Para o chef que gosta de criar sobremesas, onde pode exprimir a sua criatividade, e esmerar-se na apresentação dos pratos “a cozinha portuguesa é das melhores do mundo. Não só pela qualidade dos produtos mas pela sua variedade” nomeadamente o bacalhau, que não sendo pescado em águas nacionais, é cozinhado com sabedoria e tradição pelos portugueses.
Este ano, o restaurante Casa Chef Victor Felisberto foi apurado na categoria restaurantes do concurso nacional ‘A Revolta do Bacalhau’, criado pelo Recheio Cash & Carry, pelo NSC – Conselho Norueguês dos Produtos do Mar, e pela revista INTER Magazine. Nessa prova, dividida por três áreas – cozinheiros, estudantes de cozinha e restaurantes – os candidatos são avaliados na confeção de pratos onde o bacalhau é, naturalmente, presença.
A casa de Victor Felisberto é um dos 30 restaurantes mais bem classificados e o único do distrito de Santarém que poderá receber o prémio em dezembro.
O prato apresentado pelo chef é um bacalhau confitado com ervas aromáticas, com pés de porco recheados com foie gras de bacalhau e, a acompanhar, um puré de grão de bico.

Uma proposta criada para o concurso. “Na altura em que me pediram para concorrer tive o prato à venda no restaurante mas como é caro, apesar da curiosidade as pessoas preferem as carnes ou o bacalhau no forno”, observa.

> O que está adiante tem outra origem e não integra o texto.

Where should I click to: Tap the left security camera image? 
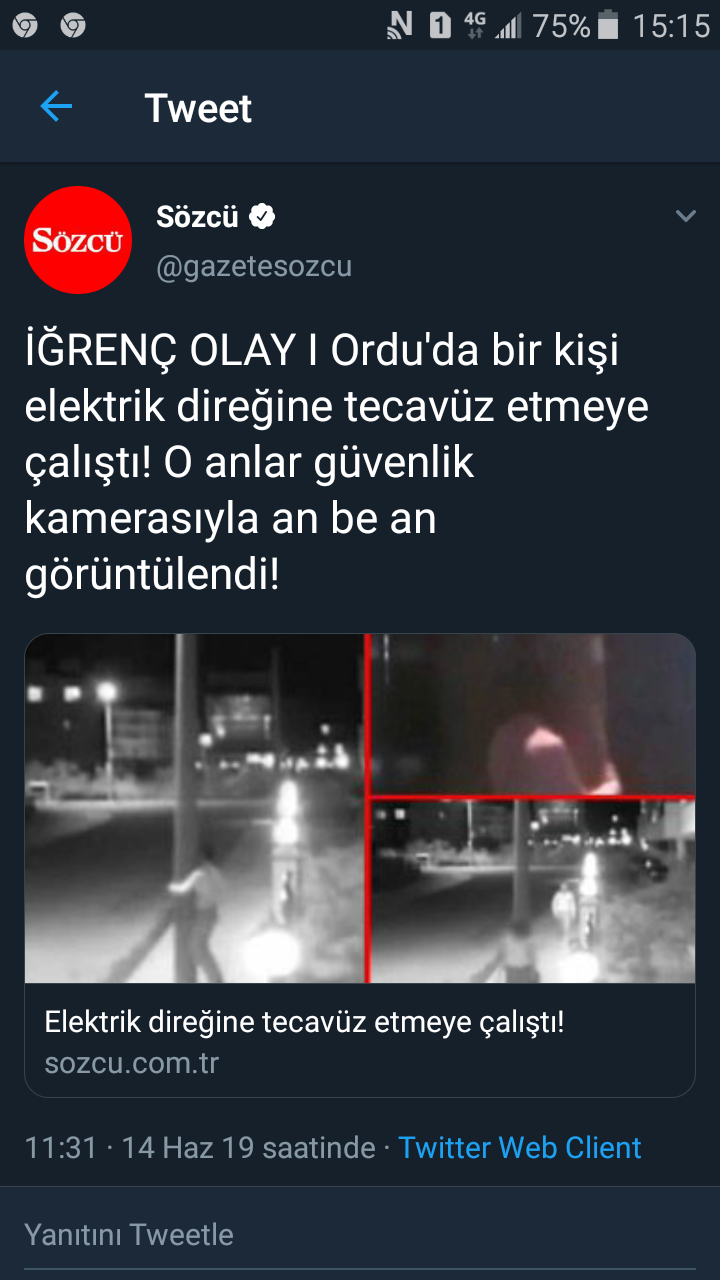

Por falar em prémios, chegou o momento, na nossa história, de revelar as restantes distinções. Com pouco mais de um ano, o restaurante de Victor Felisberto já mereceu estar entre os cinco no distrito de Santarém referidos pelo Trip Advisor, venceu o galardão Revelação 2019 pelo Tejo Gourmet – Concurso de Iguarias e Vinhos do Tejo; galardão Ouro também pelo Tejo Gourmet; prémio de Melhor Tradicional; e galardão Prata no 10 concurso Gastronomia com Vinho do Porto 2018, sendo restaurante recomendado pelo guia Boa Cama, Boa Mesa do jornal Expresso.
Quanto a objetivos, não lhe falta conquistar “nada”, diz. Com o restaurante na rua Cana Verde, “vamos andando, a fazer a coisas bem feitas. Consegui chegar a um nível de restauração bastante bom, nunca pensei que chegasse tão depressa. Quando fazemos aquilo que gostamos é mais fácil para funcionar bem. Os prémios que ganhei são o reconhecimento do trabalho”.

Para saborear a comida de Victor Felisberto, uma refeição em média, por pessoa, ronda os 20 euros. Um valor que o chef considera uma boa relação qualidade/preço.